→ **YOUR OBJECTIVE**:
Copy each of the entries below word for word, keeping every line the same.

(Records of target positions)
::::

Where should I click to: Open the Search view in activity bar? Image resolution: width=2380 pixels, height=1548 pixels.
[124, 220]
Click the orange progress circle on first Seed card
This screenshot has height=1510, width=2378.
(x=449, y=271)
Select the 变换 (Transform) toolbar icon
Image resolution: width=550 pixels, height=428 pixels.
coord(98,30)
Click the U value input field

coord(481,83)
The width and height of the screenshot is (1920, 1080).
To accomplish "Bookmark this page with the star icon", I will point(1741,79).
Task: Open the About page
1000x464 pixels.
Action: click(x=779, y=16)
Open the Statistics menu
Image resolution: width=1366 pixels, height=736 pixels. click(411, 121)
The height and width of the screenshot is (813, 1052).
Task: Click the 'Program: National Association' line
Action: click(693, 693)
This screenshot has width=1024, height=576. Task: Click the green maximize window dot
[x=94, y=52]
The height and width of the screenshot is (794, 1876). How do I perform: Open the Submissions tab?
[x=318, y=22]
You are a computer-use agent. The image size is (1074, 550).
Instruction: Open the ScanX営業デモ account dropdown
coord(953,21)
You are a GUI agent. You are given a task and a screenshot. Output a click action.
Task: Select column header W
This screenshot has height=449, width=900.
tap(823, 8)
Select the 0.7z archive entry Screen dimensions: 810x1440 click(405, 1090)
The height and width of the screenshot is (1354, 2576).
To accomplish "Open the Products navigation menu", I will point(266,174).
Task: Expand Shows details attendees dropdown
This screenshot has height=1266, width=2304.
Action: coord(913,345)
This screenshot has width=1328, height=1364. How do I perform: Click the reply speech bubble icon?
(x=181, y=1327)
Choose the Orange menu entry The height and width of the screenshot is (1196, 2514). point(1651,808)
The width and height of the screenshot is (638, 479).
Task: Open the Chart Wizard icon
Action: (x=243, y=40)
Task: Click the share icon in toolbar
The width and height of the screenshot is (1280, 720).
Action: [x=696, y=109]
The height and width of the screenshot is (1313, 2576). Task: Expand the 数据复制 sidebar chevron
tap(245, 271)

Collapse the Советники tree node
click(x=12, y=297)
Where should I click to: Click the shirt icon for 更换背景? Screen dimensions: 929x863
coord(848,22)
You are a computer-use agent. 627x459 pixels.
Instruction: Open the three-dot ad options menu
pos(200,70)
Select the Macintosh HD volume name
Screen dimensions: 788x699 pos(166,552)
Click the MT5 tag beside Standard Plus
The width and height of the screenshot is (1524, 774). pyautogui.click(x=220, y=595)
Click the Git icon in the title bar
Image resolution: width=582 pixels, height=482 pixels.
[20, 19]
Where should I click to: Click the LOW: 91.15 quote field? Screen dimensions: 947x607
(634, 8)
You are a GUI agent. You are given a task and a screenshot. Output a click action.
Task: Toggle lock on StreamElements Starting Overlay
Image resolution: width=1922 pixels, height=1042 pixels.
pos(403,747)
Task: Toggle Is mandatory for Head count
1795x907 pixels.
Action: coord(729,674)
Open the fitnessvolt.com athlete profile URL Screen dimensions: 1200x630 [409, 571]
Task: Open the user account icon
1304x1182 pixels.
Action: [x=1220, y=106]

::::

→ **SOLUTION**:
Where should I click to: Open the Search view in activity bar? Image resolution: width=2380 pixels, height=1548 pixels.
[124, 220]
Click the orange progress circle on first Seed card
This screenshot has height=1510, width=2378.
(x=449, y=271)
Select the 变换 (Transform) toolbar icon
Image resolution: width=550 pixels, height=428 pixels.
coord(98,30)
Click the U value input field

coord(481,83)
The width and height of the screenshot is (1920, 1080).
To accomplish "Bookmark this page with the star icon", I will point(1741,79).
Task: Open the About page
1000x464 pixels.
Action: click(x=779, y=16)
Open the Statistics menu
Image resolution: width=1366 pixels, height=736 pixels. click(411, 121)
The height and width of the screenshot is (813, 1052).
Task: Click the 'Program: National Association' line
Action: click(693, 693)
This screenshot has width=1024, height=576. Task: Click the green maximize window dot
[x=94, y=52]
The height and width of the screenshot is (794, 1876). How do I perform: Open the Submissions tab?
[x=318, y=22]
You are a computer-use agent. The image size is (1074, 550).
Instruction: Open the ScanX営業デモ account dropdown
coord(953,21)
You are a GUI agent. You are given a task and a screenshot. Output a click action.
Task: Select column header W
This screenshot has height=449, width=900.
tap(823, 8)
Select the 0.7z archive entry Screen dimensions: 810x1440 click(405, 1090)
The height and width of the screenshot is (1354, 2576).
To accomplish "Open the Products navigation menu", I will point(266,174).
Task: Expand Shows details attendees dropdown
This screenshot has height=1266, width=2304.
Action: coord(913,345)
This screenshot has width=1328, height=1364. How do I perform: Click the reply speech bubble icon?
(x=181, y=1327)
Choose the Orange menu entry The height and width of the screenshot is (1196, 2514). point(1651,808)
The width and height of the screenshot is (638, 479).
Task: Open the Chart Wizard icon
Action: (x=243, y=40)
Task: Click the share icon in toolbar
The width and height of the screenshot is (1280, 720).
Action: [x=696, y=109]
The height and width of the screenshot is (1313, 2576). Task: Expand the 数据复制 sidebar chevron
tap(245, 271)

Collapse the Советники tree node
click(x=12, y=297)
Where should I click to: Click the shirt icon for 更换背景? Screen dimensions: 929x863
coord(848,22)
You are a computer-use agent. 627x459 pixels.
Instruction: Open the three-dot ad options menu
pos(200,70)
Select the Macintosh HD volume name
Screen dimensions: 788x699 pos(166,552)
Click the MT5 tag beside Standard Plus
The width and height of the screenshot is (1524, 774). pyautogui.click(x=220, y=595)
Click the Git icon in the title bar
Image resolution: width=582 pixels, height=482 pixels.
[20, 19]
Where should I click to: Click the LOW: 91.15 quote field? Screen dimensions: 947x607
(634, 8)
You are a GUI agent. You are given a task and a screenshot. Output a click action.
Task: Toggle lock on StreamElements Starting Overlay
Image resolution: width=1922 pixels, height=1042 pixels.
pos(403,747)
Task: Toggle Is mandatory for Head count
1795x907 pixels.
Action: coord(729,674)
Open the fitnessvolt.com athlete profile URL Screen dimensions: 1200x630 [409, 571]
Task: Open the user account icon
1304x1182 pixels.
Action: [x=1220, y=106]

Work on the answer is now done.